**DOCUMENT**
La pression migratoire s'accentue mais le nombre de reconduites est en baisse. Depuis janvier, les expulsions de clandestins ont en effet concerné 2.000 individus de moins que sur la même période l'an dernier, selon un document du Département des statistiques, des études et de la documentation (DSED), rattachée au ministère de l'Intérieur. Les reconduites à la frontière ont ainsi diminué de 19,8% sur les six premiers mois de l'année, selon des chiffres révélés par le Figaro vendredi. Une baisse qui s'explique, selon le ministère, par un durcissement des contrôles aux frontières.

Moins 13% de retours forcés. "Le cumul 2016 des 'retours' (un étranger est reconduit dans son pays d'origine), 'réadmissions' (il est reconduit dans son pays d'entrée dans l'espace Schengen) et autres 'renvois' (un ressortissant d'un pays de l'espace Schengen est reconduit chez lui) a concerné 8.660 illégaux du 1er janvier au 30 juin 2016, contre 10.800 étrangers en situation irrégulière éloignés durant la même période" l'an dernier, écrit le quotidien. Une tendance qui tranche avec celle de l'année précédente : plus de 17.000 reconduites à la frontière avaient été effectuées en 2015, contre 15.253 en 2014, avait annoncé en octobre dernier le ministre de l'Intérieur Bernard Cazeneuve.

**EXTRAIT DE DONNÉES**
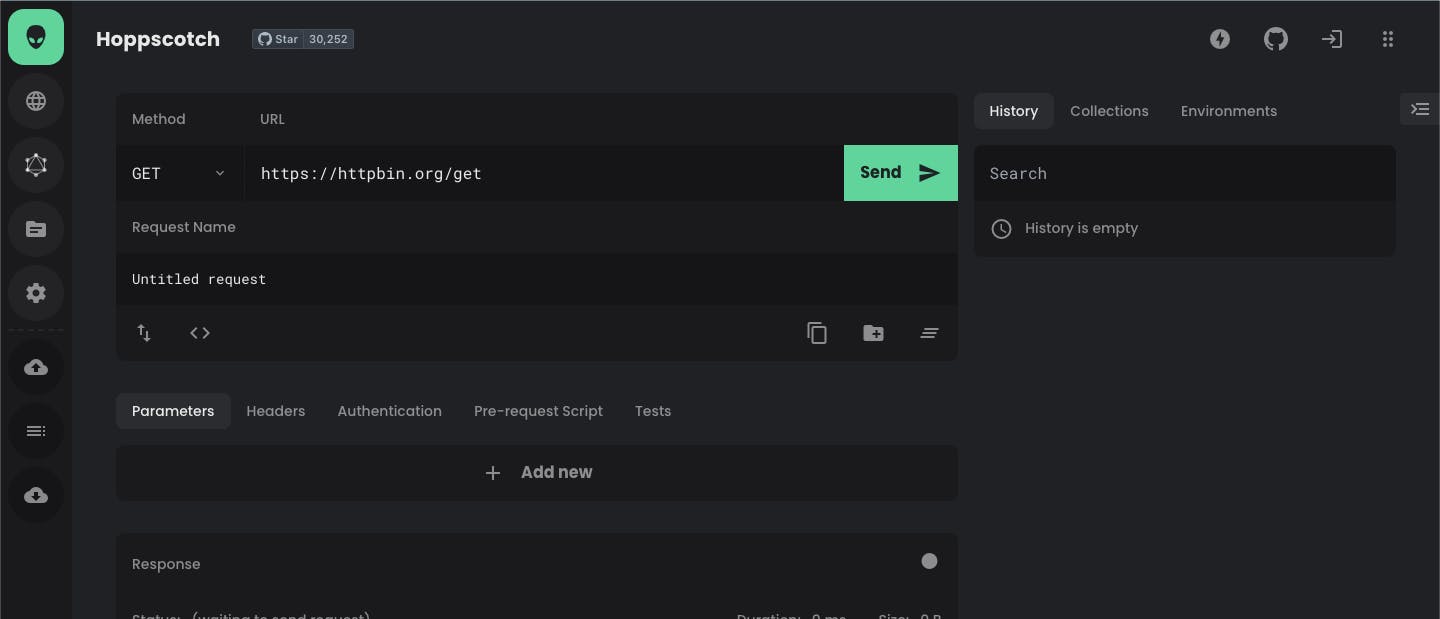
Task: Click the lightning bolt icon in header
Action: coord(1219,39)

**CONSIGNE**
Recopiez intégralement et à l'identique le document ci-dessus sur les reconduites à la frontière.

**RÉPONSE FINALE**
La pression migratoire s'accentue mais le nombre de reconduites est en baisse. Depuis janvier, les expulsions de clandestins ont en effet concerné 2.000 individus de moins que sur la même période l'an dernier, selon un document du Département des statistiques, des études et de la documentation (DSED), rattachée au ministère de l'Intérieur. Les reconduites à la frontière ont ainsi diminué de 19,8% sur les six premiers mois de l'année, selon des chiffres révélés par le Figaro vendredi. Une baisse qui s'explique, selon le ministère, par un durcissement des contrôles aux frontières.

Moins 13% de retours forcés. "Le cumul 2016 des 'retours' (un étranger est reconduit dans son pays d'origine), 'réadmissions' (il est reconduit dans son pays d'entrée dans l'espace Schengen) et autres 'renvois' (un ressortissant d'un pays de l'espace Schengen est reconduit chez lui) a concerné 8.660 illégaux du 1er janvier au 30 juin 2016, contre 10.800 étrangers en situation irrégulière éloignés durant la même période" l'an dernier, écrit le quotidien. Une tendance qui tranche avec celle de l'année précédente : plus de 17.000 reconduites à la frontière avaient été effectuées en 2015, contre 15.253 en 2014, avait annoncé en octobre dernier le ministre de l'Intérieur Bernard Cazeneuve.